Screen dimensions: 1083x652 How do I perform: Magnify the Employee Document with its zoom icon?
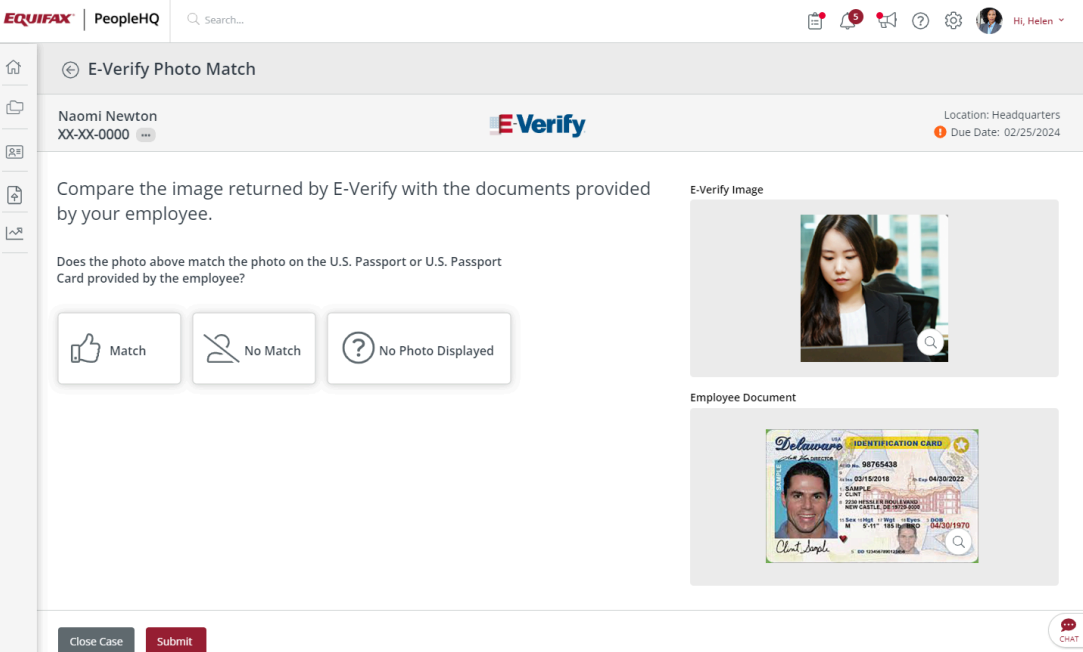(958, 541)
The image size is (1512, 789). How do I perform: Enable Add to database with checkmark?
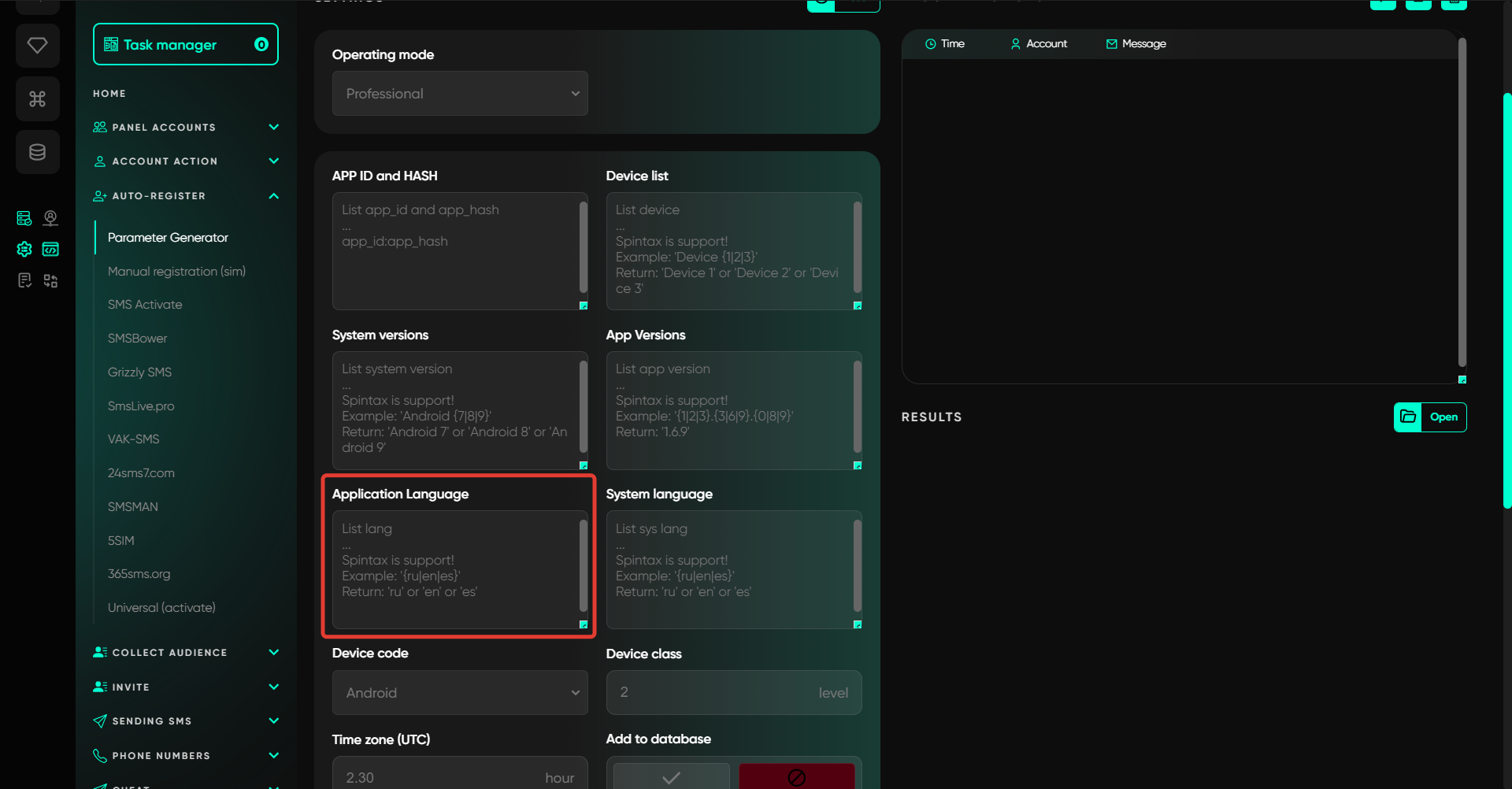(x=671, y=777)
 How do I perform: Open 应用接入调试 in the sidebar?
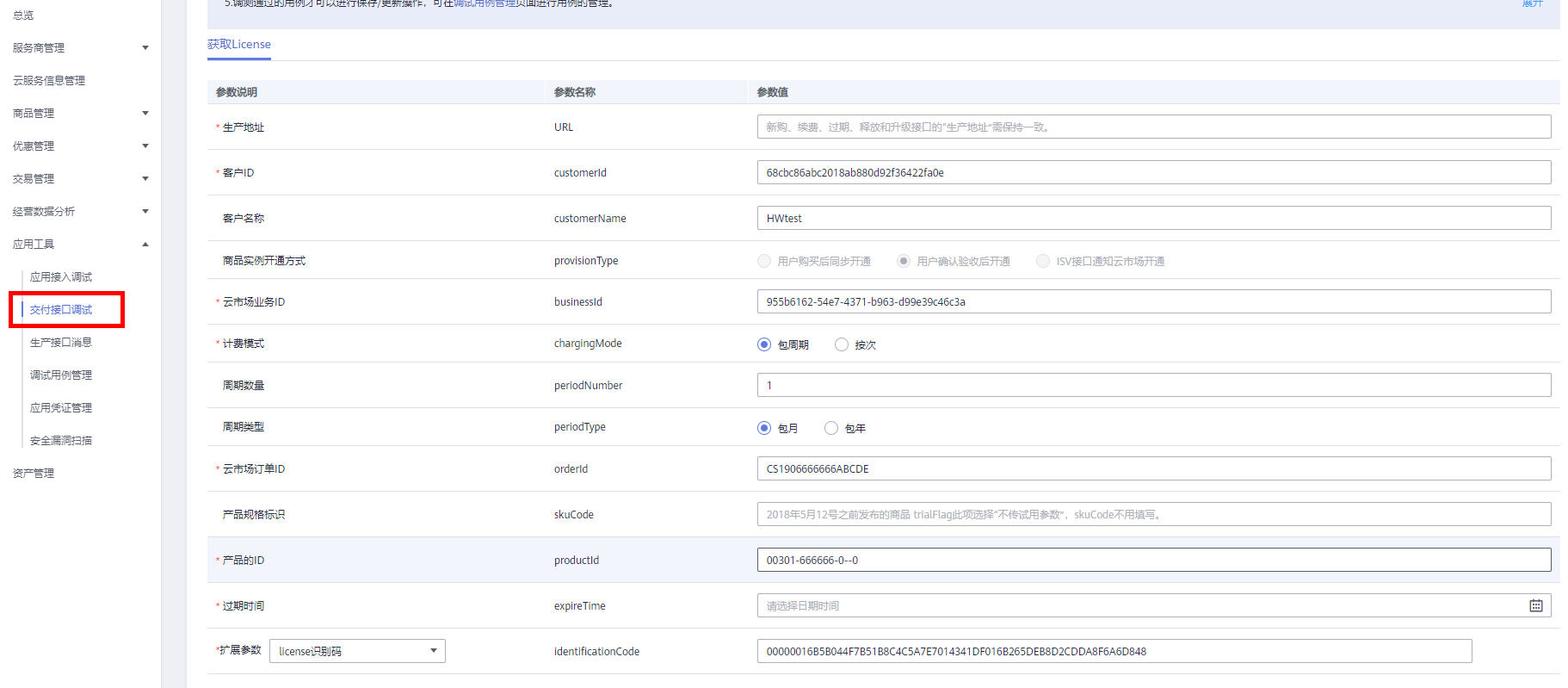61,277
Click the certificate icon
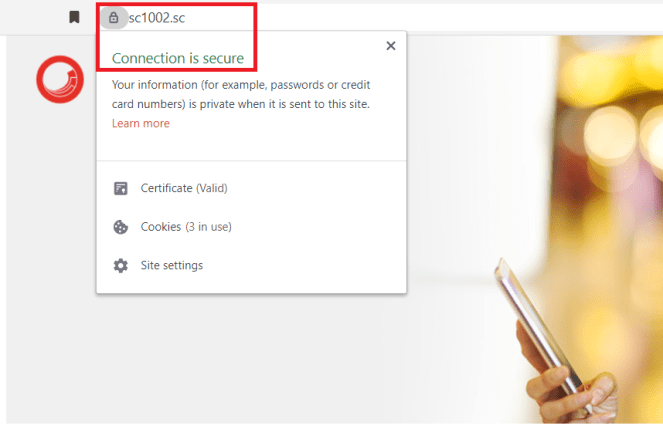 point(121,188)
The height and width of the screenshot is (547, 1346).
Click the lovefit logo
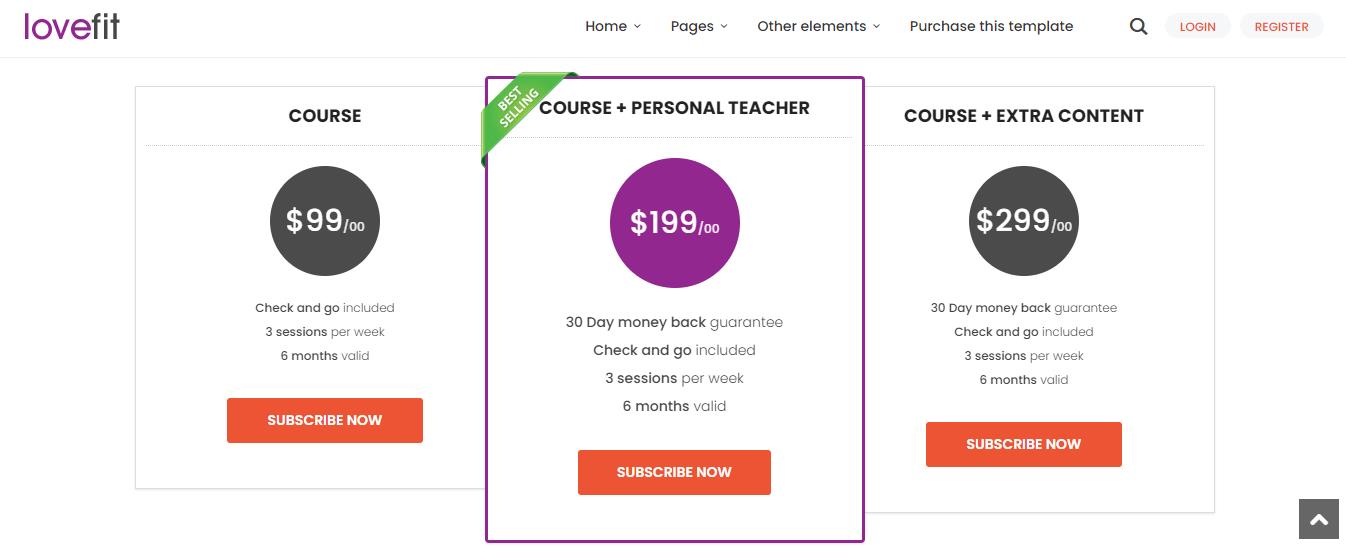(72, 26)
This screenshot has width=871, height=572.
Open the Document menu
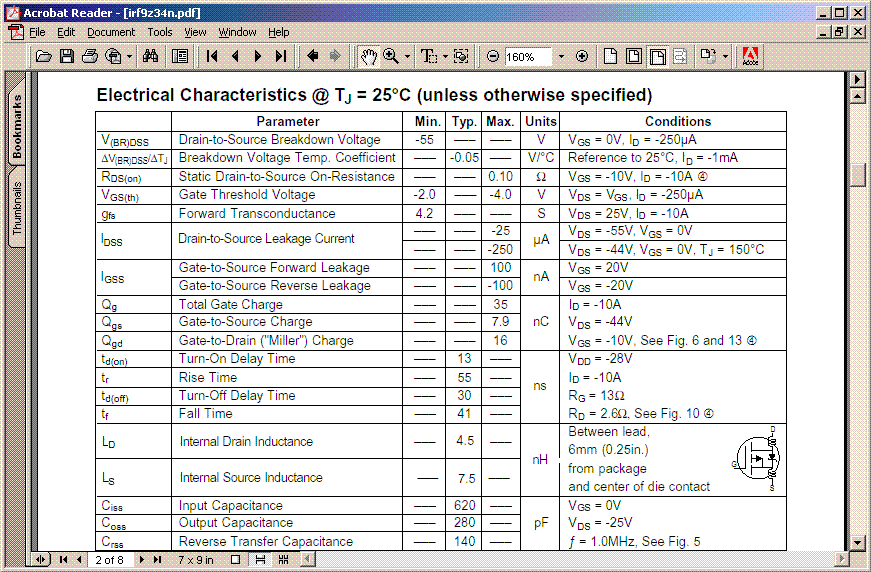(x=110, y=32)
####
_What you should do_
Report the number of lines above holding "width", and only that.

_Task answer_
2